> See Subject. a = [1,4,9,3]. Find max, 9, then index to it, 2.
Here are a few ways.
>>> a = [1,4,9,3]
>>> max_index = max(xrange(len(a)), key=a.__getitem__)
>>> max_index
2
>>> # Or:
... max_index = max((n, i) for i, n in enumerate(a))[1]
>>> max_index
2
>>> # Or:
... from itertools import *
>>> max_index = max(izip(a, count()))[1]
>>> max_index
2
--
Arnaud
The most obvious would be a.index(max(a)). Is that what you wanted ?
cheers,
- steve
> "W. eWatson" <wolft...@invalid.com> writes:
>
>> See Subject. a = [1,4,9,3]. Find max, 9, then index to it, 2.
>
> Here are a few ways.
[...]
My copy past went wrond and I forgot the first one:
>>> a = [1,4,9,3]
>>> max_index = a.index(max(a))
>>> max_index
2
--
Arnaud
The disadvantage of that is that it's O(2N) instead of O(N).
--
Aahz (aa...@pythoncraft.com) <*> http://www.pythoncraft.com/
"At Resolver we've found it useful to short-circuit any doubt and just
refer to comments in code as 'lies'. :-)"
<Tongue-in-cheek> Well you could do this:
a.sort ()
return -1
TJG
> In article <4B7A91B1...@lonetwin.net>, steve <st...@lonetwin.net> wrote:
>>On 02/16/2010 05:49 PM, W. eWatson wrote:
>>>
>>> See Subject. a = [1,4,9,3]. Find max, 9, then index to it, 2.
>>
>>The most obvious would be a.index(max(a)).
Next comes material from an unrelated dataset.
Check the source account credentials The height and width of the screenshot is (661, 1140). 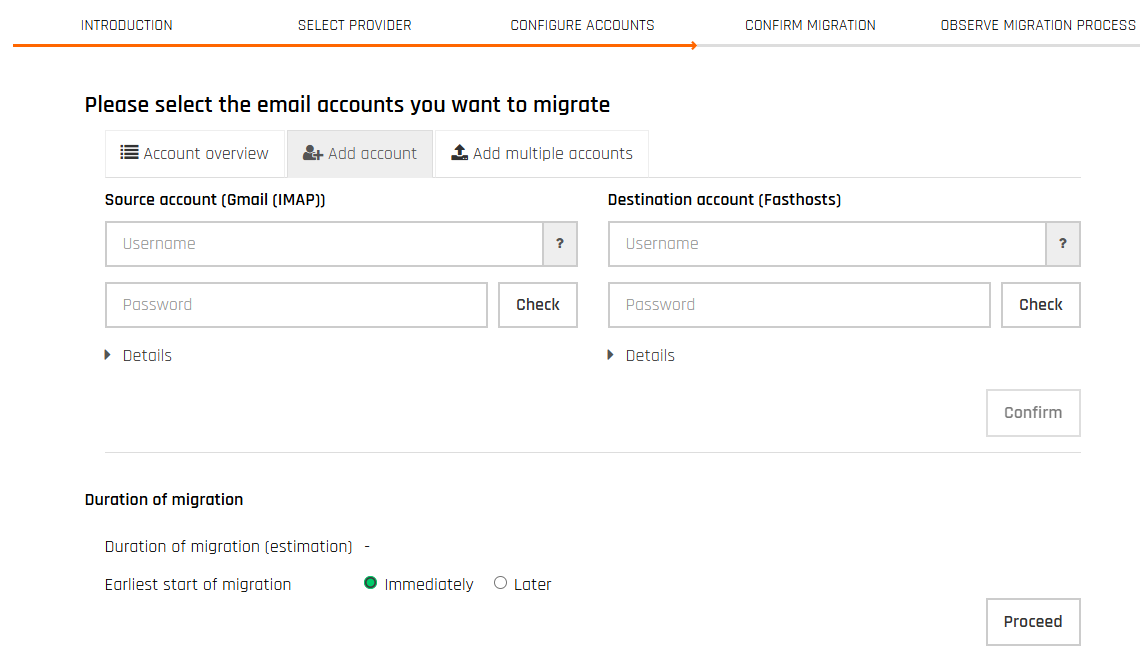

Is that what you wanted ?
>
> The disadvantage of that is that it's O(2N) instead of O(N).
:-)
Joke aside, even though you traverse the list twice, it may still be
quicker than other solutions because both max and list.index are C
functions and no intermediate object is constructed.
--
Arnaud
I don't think you understand order notation. There's no such thing as O(2N).
To answer the original question, how about:
max(enumerate(l), key=lambda x: x[1])[0]
As to whether this is faster than index(max()), you'd have to time it.